**HOW TO COMPLETE THIS TASK**:
Your answer must be an exact transcription of every record below, with the pictures omitted.

=== Begin Enclosure ===

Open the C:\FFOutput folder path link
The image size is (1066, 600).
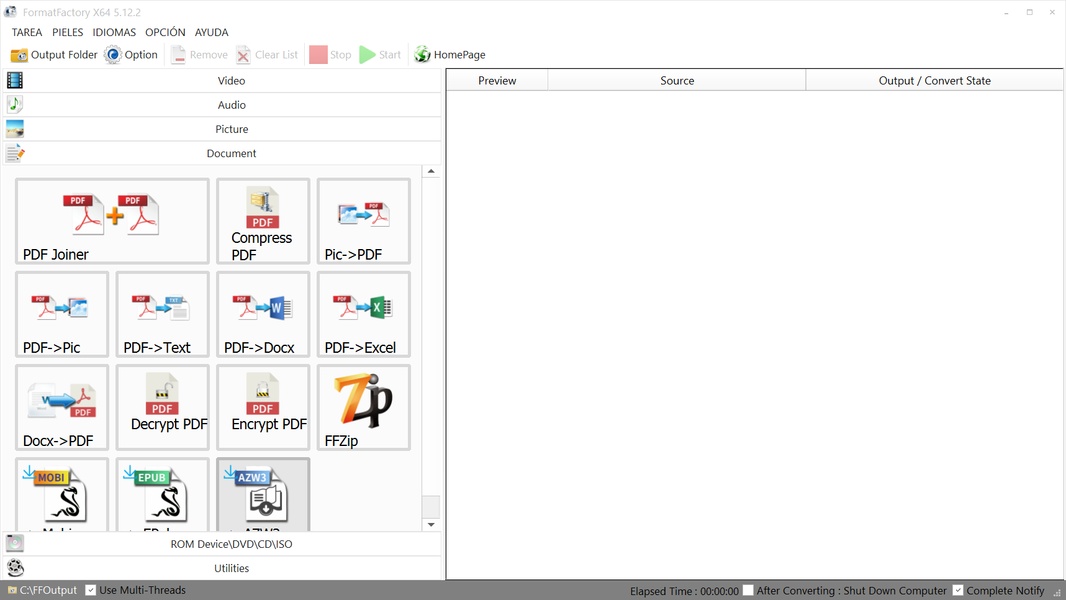tap(48, 590)
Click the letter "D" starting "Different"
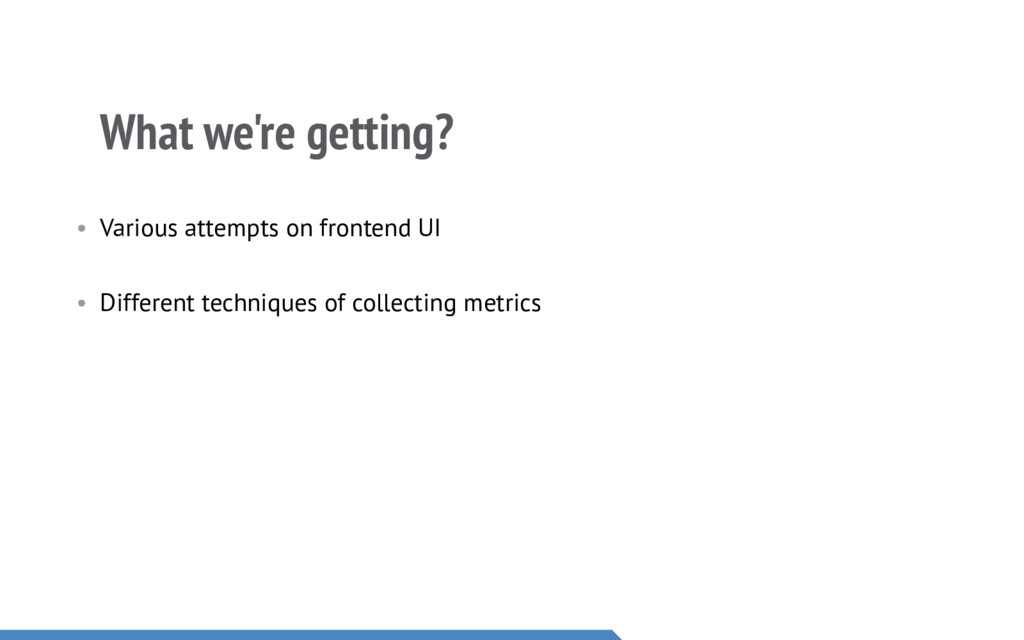 (x=108, y=302)
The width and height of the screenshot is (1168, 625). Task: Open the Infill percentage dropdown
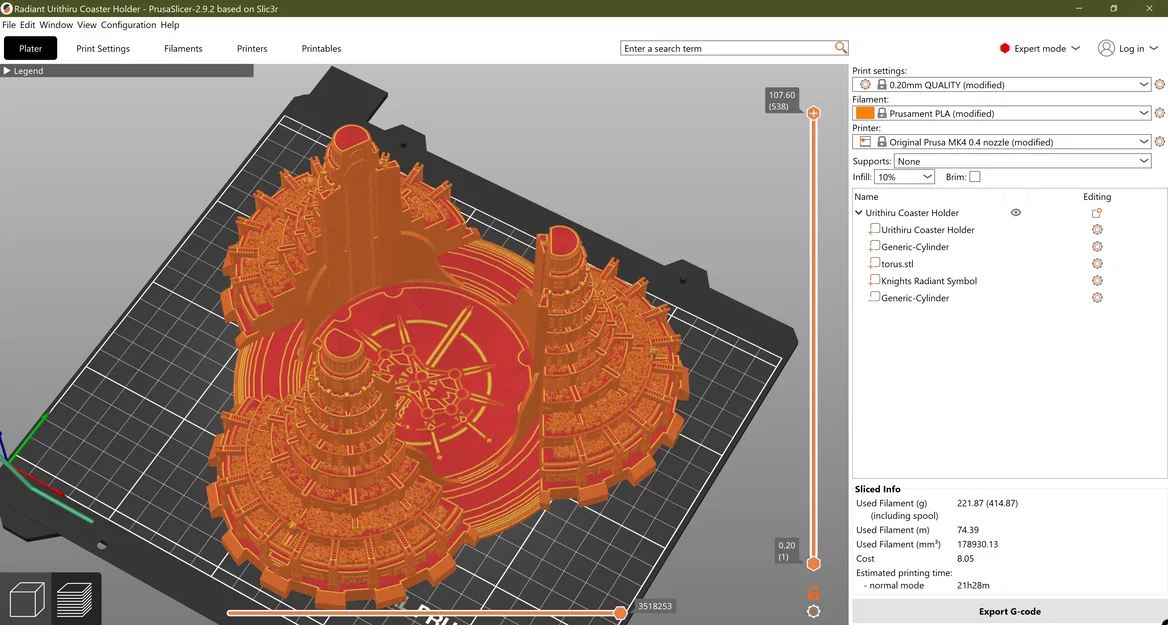(904, 177)
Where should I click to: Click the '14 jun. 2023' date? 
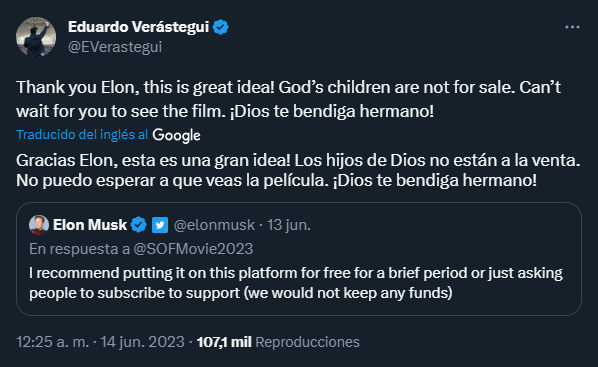(142, 342)
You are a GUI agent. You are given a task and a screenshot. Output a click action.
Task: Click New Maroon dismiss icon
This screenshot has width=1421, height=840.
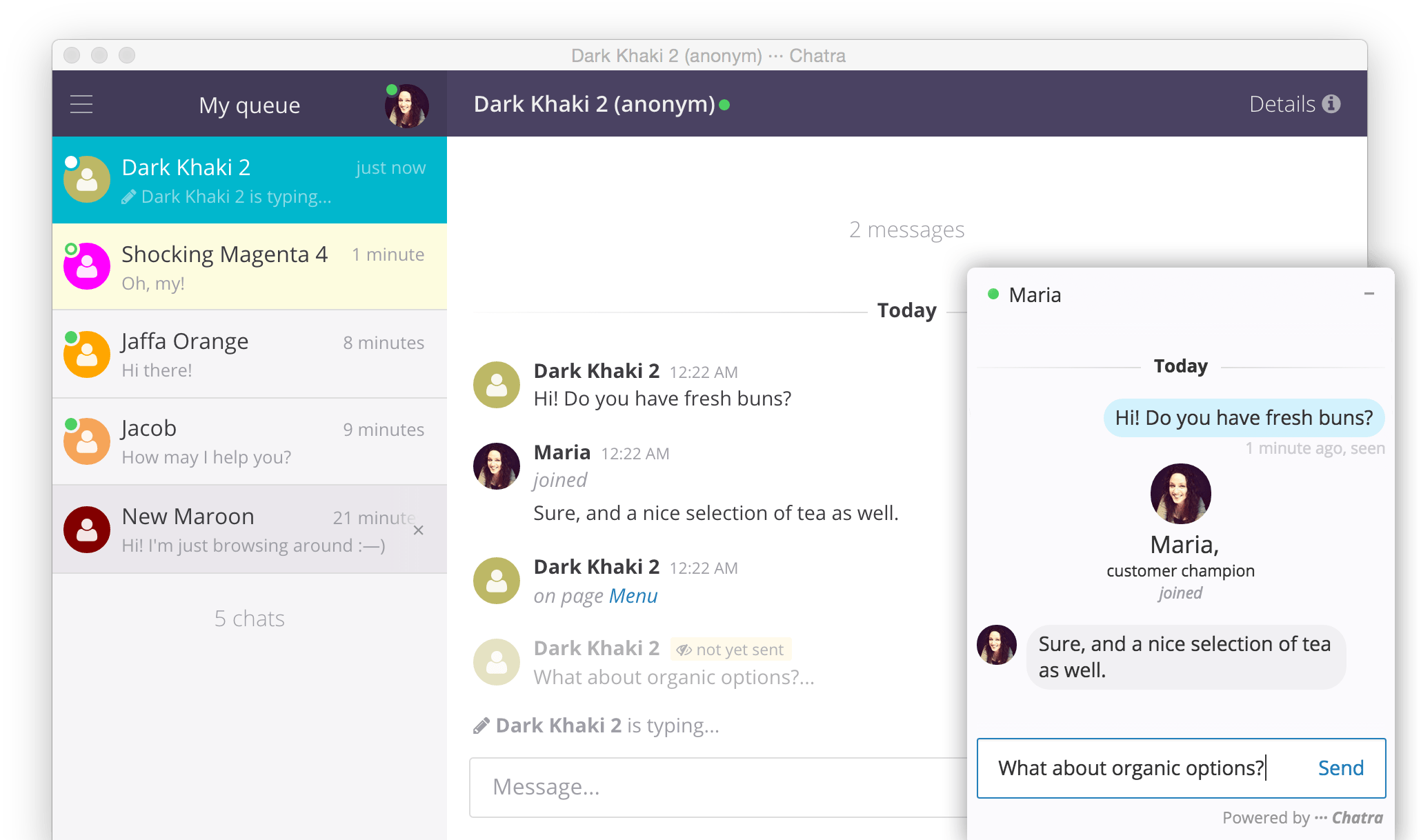(x=420, y=528)

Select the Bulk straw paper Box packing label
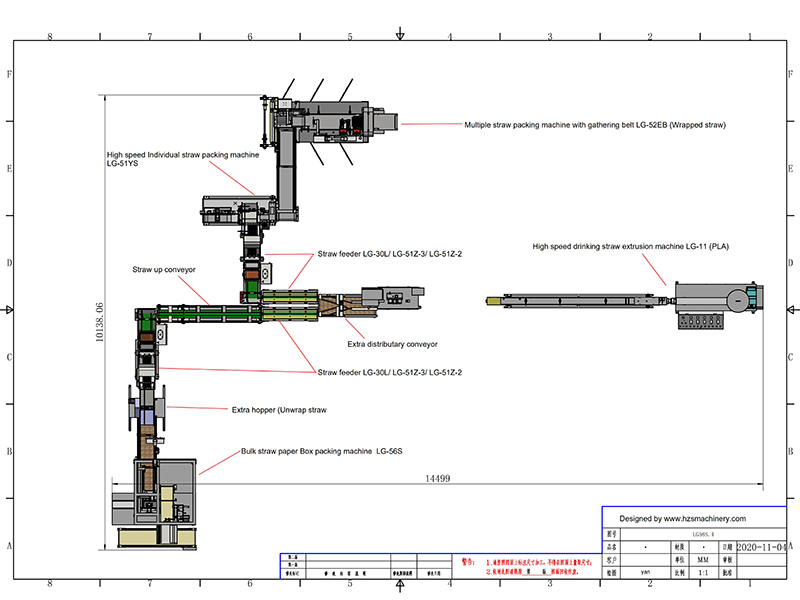321,452
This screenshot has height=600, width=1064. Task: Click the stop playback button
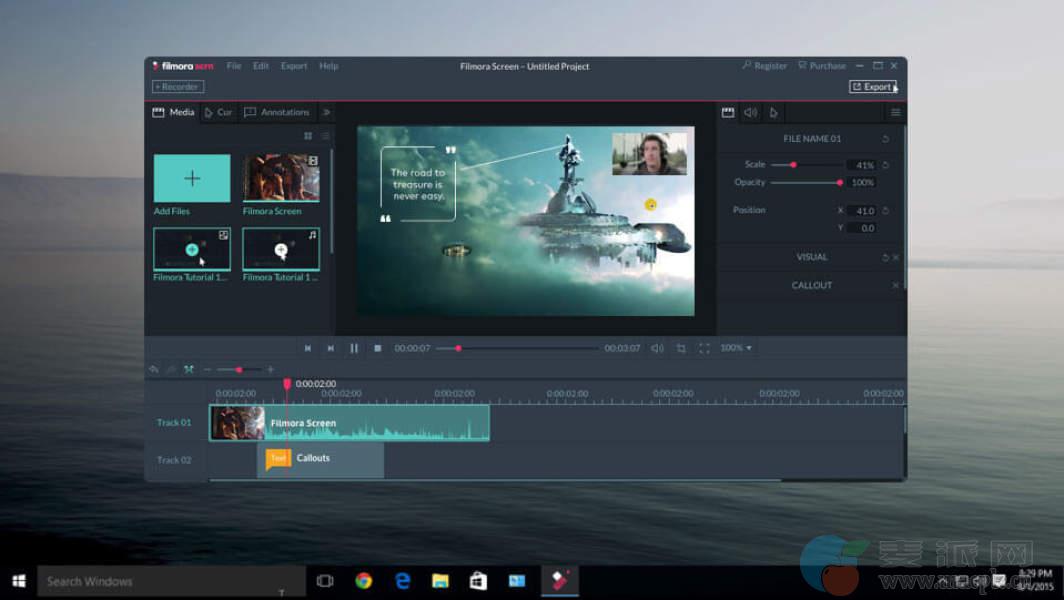[x=378, y=348]
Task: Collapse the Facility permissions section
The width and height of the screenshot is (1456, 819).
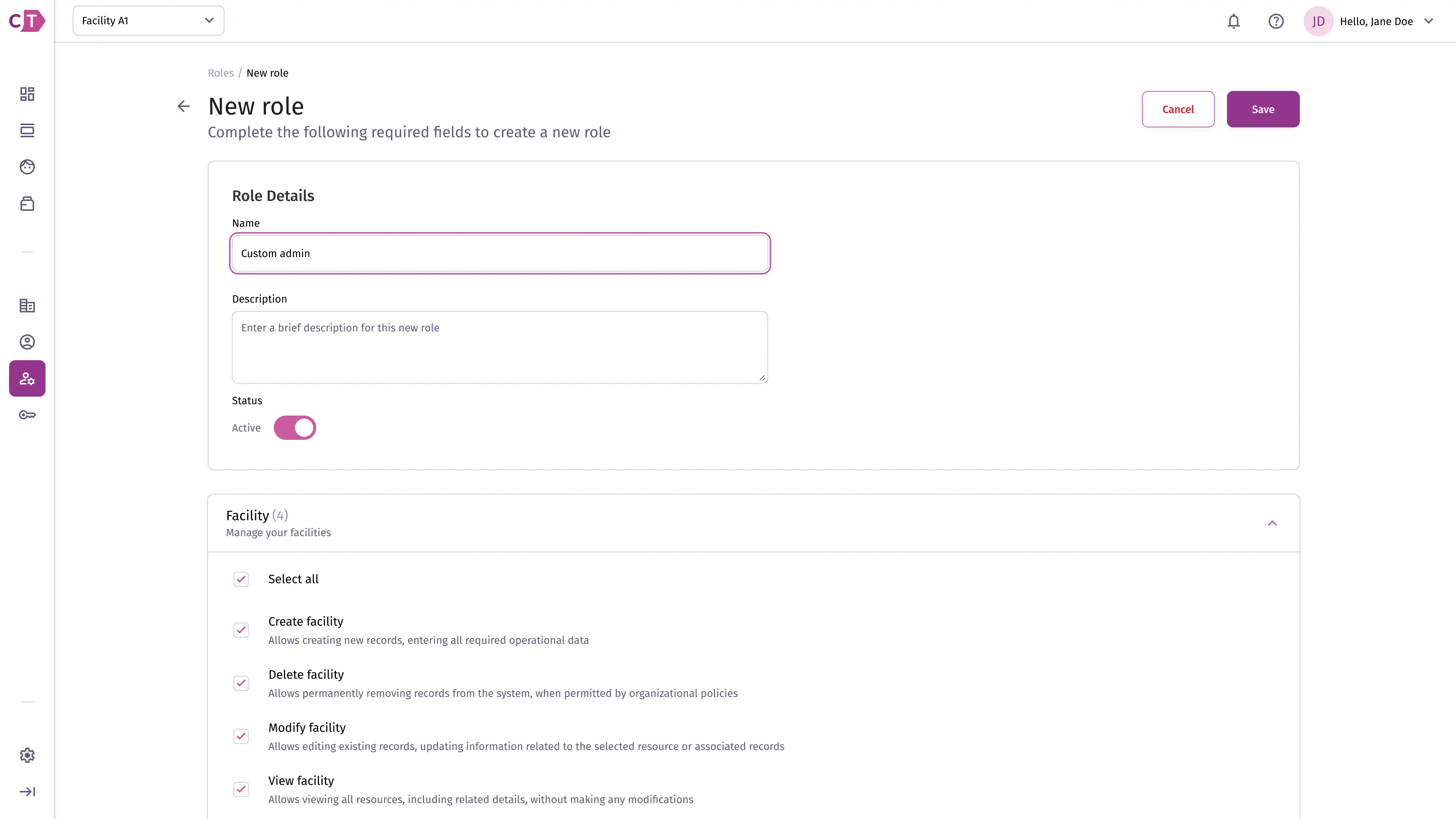Action: point(1272,523)
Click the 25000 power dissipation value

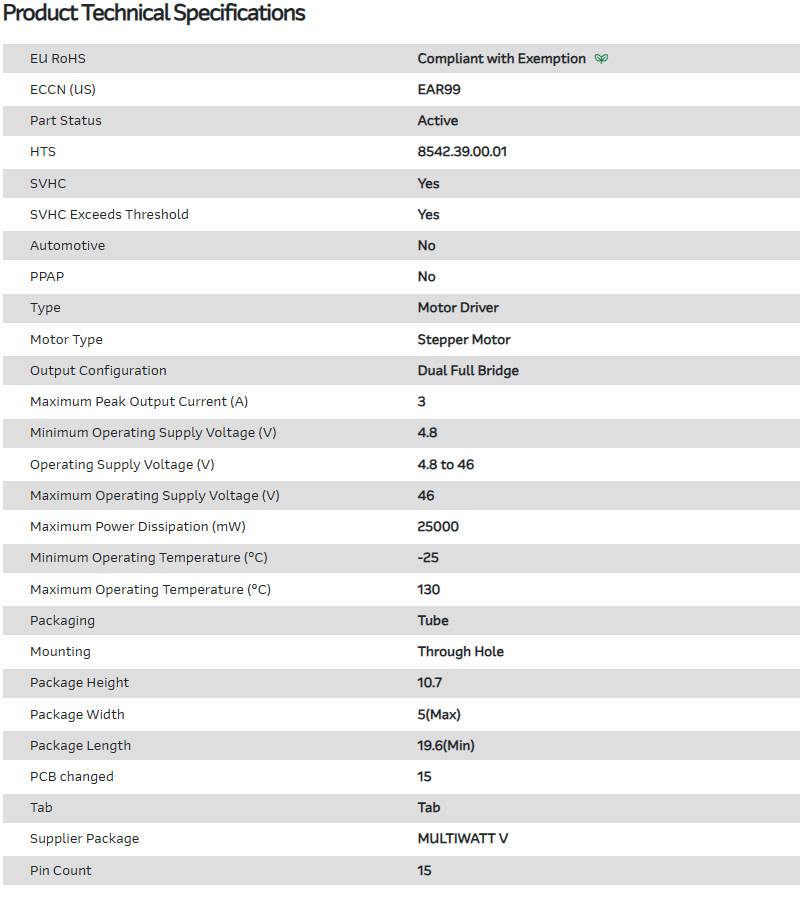(438, 527)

=== End Enclosure ===

**SOLVED PROBLEM**:
Open the C:\FFOutput folder path link
The image size is (1066, 600).
tap(48, 590)
Click the letter "D" starting "Different"
 (x=108, y=302)
The width and height of the screenshot is (1168, 625). Task: Open the Infill percentage dropdown
(904, 177)
Where should I click to: Click the '14 jun. 2023' date? 
(142, 342)
You are a GUI agent. You are given a task and a screenshot. Output a click action.
Task: Click New Maroon dismiss icon
This screenshot has width=1421, height=840.
(x=420, y=528)

Select the Bulk straw paper Box packing label
321,452
This screenshot has height=600, width=1064. Task: Click the stop playback button
[x=378, y=348]
Task: Collapse the Facility permissions section
The width and height of the screenshot is (1456, 819).
Action: point(1272,523)
Click the 25000 power dissipation value

(438, 527)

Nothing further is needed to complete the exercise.